*Dataset items*.
--- --- ---

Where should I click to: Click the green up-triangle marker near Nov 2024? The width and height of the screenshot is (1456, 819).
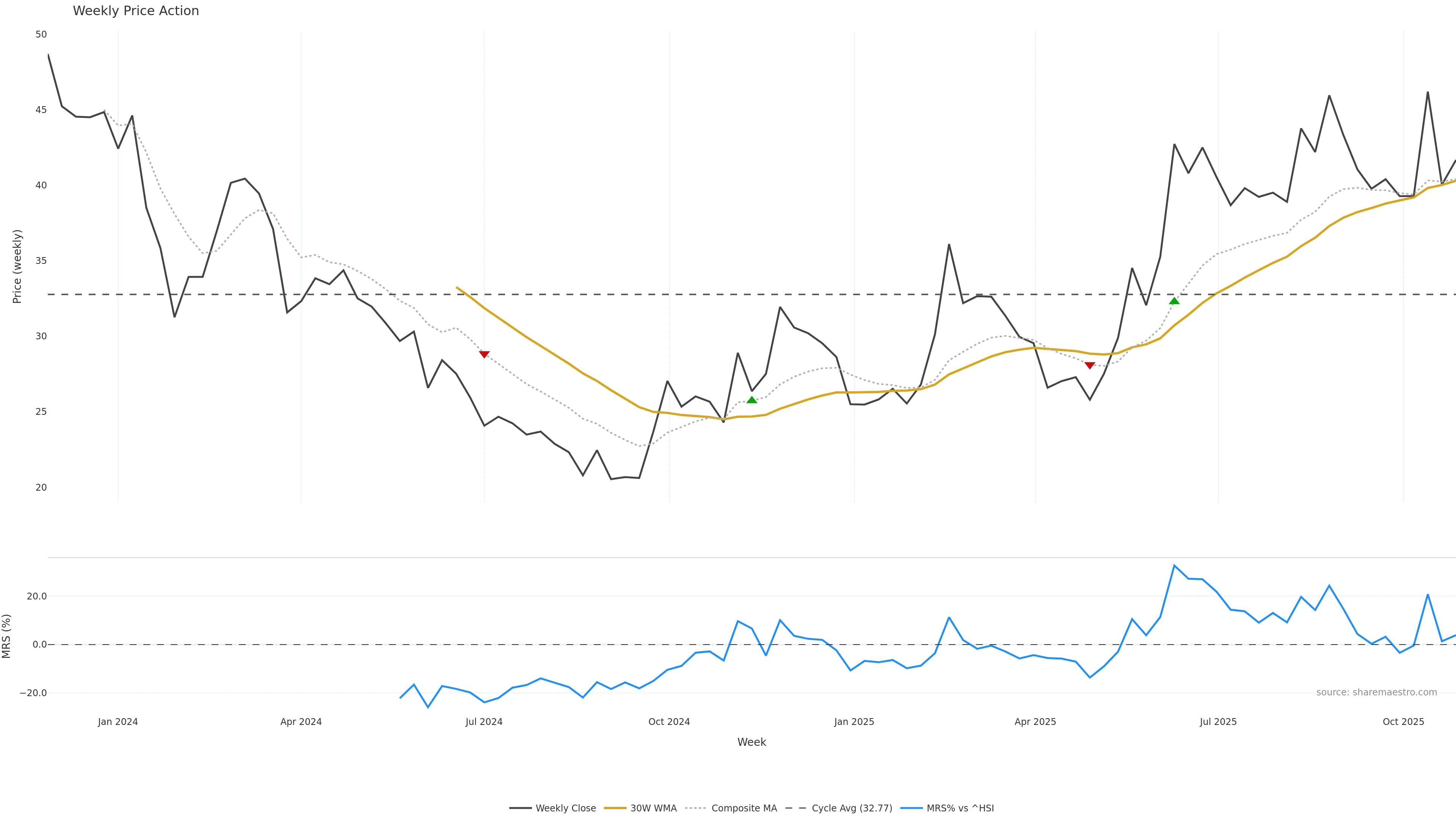click(x=752, y=400)
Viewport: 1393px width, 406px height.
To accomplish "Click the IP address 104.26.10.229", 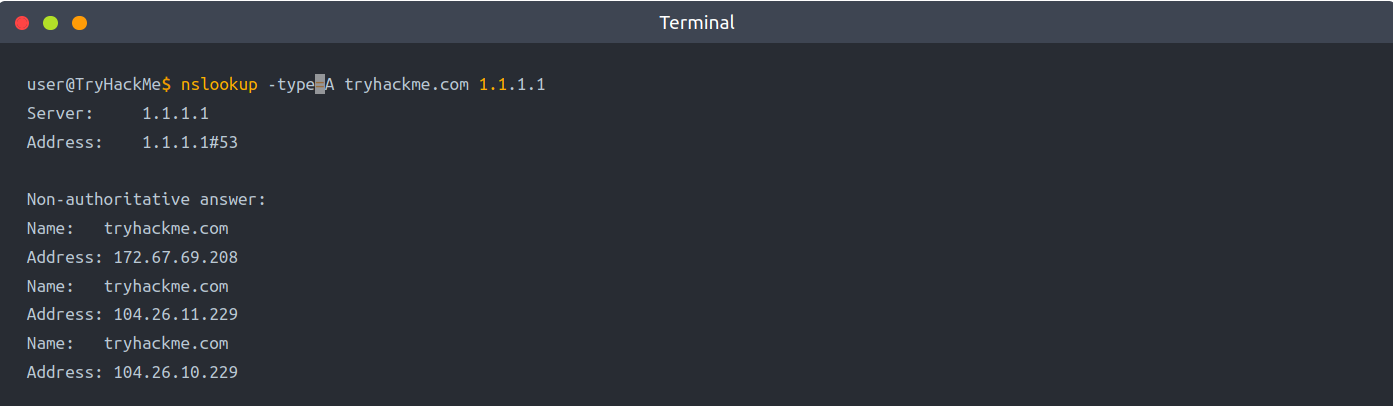I will (175, 373).
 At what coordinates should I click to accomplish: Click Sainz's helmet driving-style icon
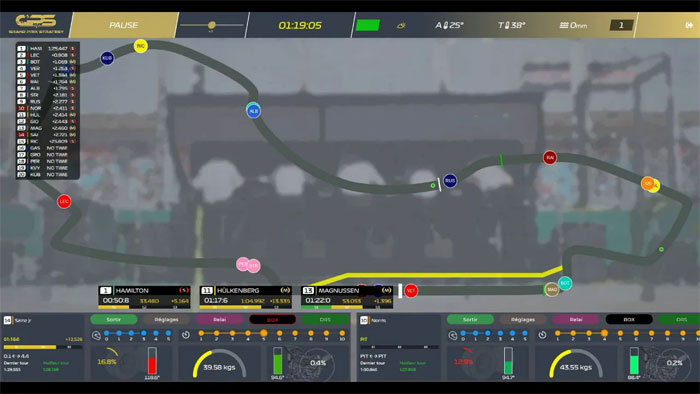click(x=96, y=335)
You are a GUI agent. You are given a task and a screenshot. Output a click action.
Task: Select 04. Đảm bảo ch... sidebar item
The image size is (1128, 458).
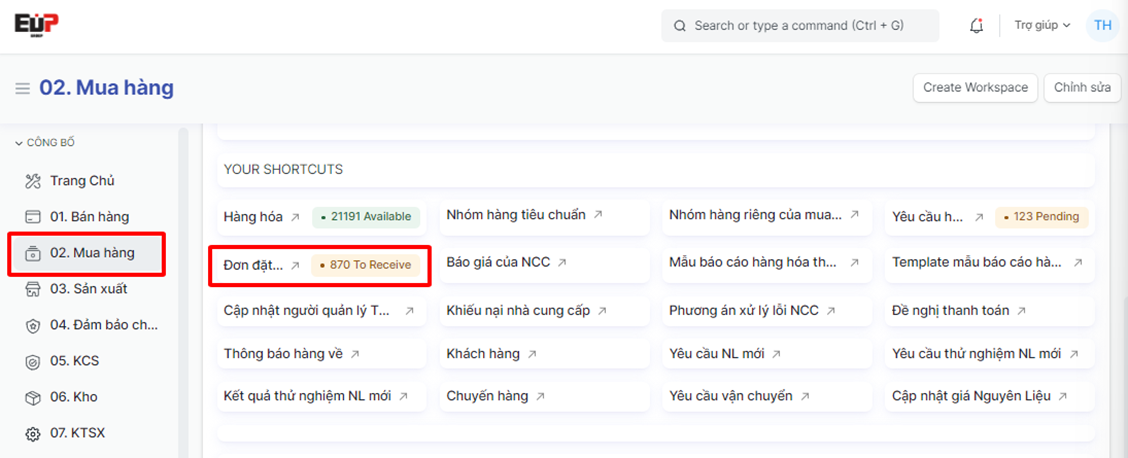tap(103, 325)
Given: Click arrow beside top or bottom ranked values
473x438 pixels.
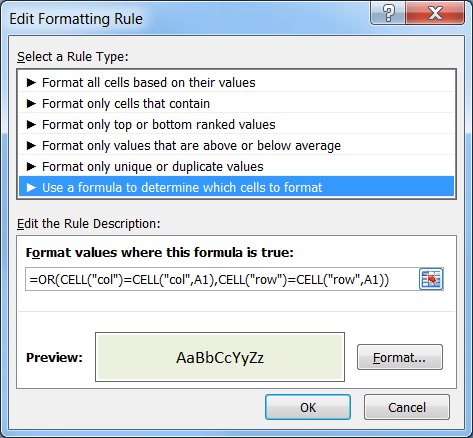Looking at the screenshot, I should pos(31,124).
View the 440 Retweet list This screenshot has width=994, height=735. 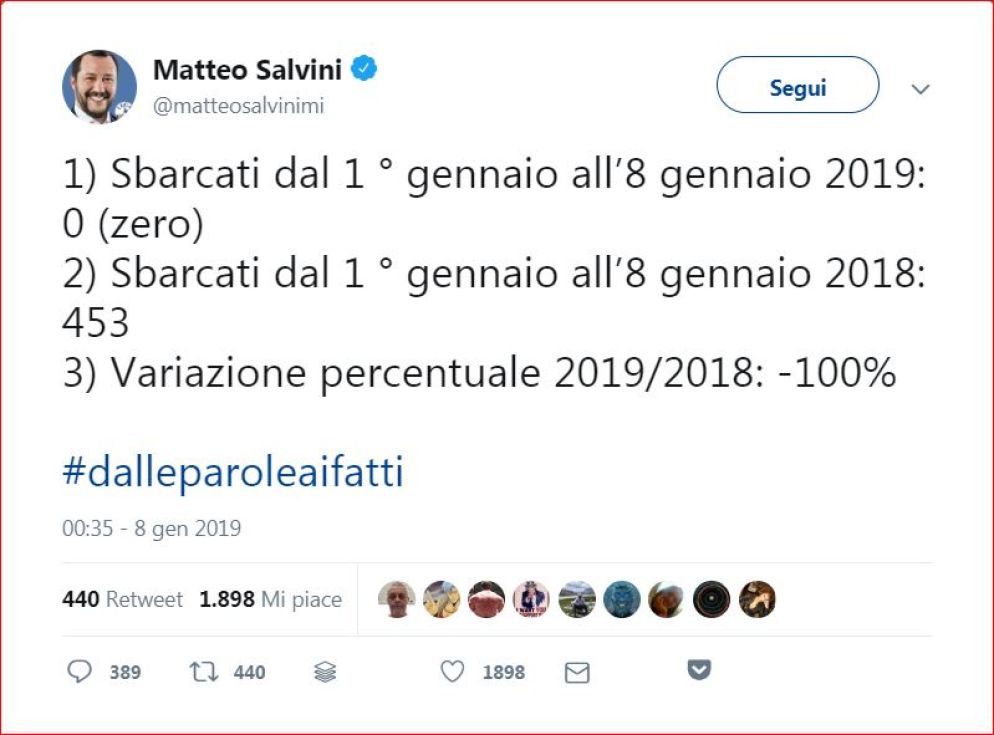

--- --- ---

*WORK REQUIRED*. Take the line that contains "473x438 pixels." and every line after it down to the last line of the entries above, and output them exactly, with nothing else and no pictures.

*WRITTEN SOLUTION*.
473x438 pixels.
Looking at the screenshot, I should pos(31,124).
View the 440 Retweet list This screenshot has width=994, height=735. 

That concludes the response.